From ab98da957c732340ddb7bb43ed445835220c21d1 Mon Sep 17 00:00:00 2001
From: raja-grewal <rg_public@proton.me>
Date: Tue, 11 Nov 2025 04:28:56 +0000
Subject: [PATCH] Re-set `net.ipv4.conf.*.log_martians=1`

---
 README.md                                                    | 4 ++--
 usr/lib/sysctl.d/990-security-misc.conf#security-misc-shared | 2 +-
 2 files changed, 3 insertions(+), 3 deletions(-)

diff --git a/README.md b/README.md
index 8c232ae..e295d80 100644
--- a/README.md
+++ b/README.md
@@ -132,8 +132,8 @@ configuration file and significant hardening is applied to a myriad of component
 
 - Disable TCP timestamps as they can allow detecting the system time.
 
-- Optional - Log packets with impossible source or destination addresses to
-  enable further inspection and analysis.
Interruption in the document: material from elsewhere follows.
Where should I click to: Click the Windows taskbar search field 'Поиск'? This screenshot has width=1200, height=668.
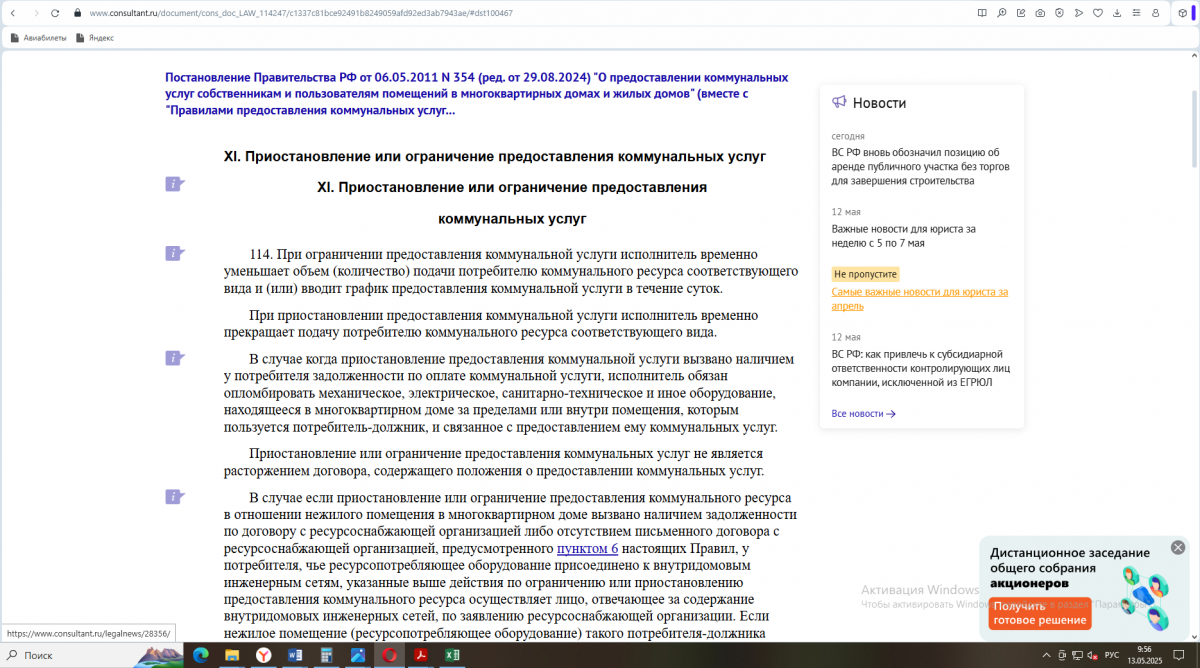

+- Log packets with impossible source or destination addresses to enable further
+  inspection and analysis.
 
 - Optional - Enable IPv6 Privacy Extensions.
 
diff --git a/usr/lib/sysctl.d/990-security-misc.conf#security-misc-shared b/usr/lib/sysctl.d/990-security-misc.conf#security-misc-shared
index a4914da..d7071b6 100644
--- a/usr/lib/sysctl.d/990-security-misc.conf#security-misc-shared
+++ b/usr/lib/sysctl.d/990-security-misc.conf#security-misc-shared
@@ -576,7 +576,7 @@ net.ipv4.tcp_timestamps=0
 ##
 ## The logging of martian packets is currently disabled.
 ##
-#net.ipv4.conf.*.log_martians=1
+net.ipv4.conf.*.log_martians=1
 
 ## Enable IPv6 Privacy Extensions to prefer temporary addresses over public addresses.
 ## The temporary/privacy address is used as the source for all outgoing traffic.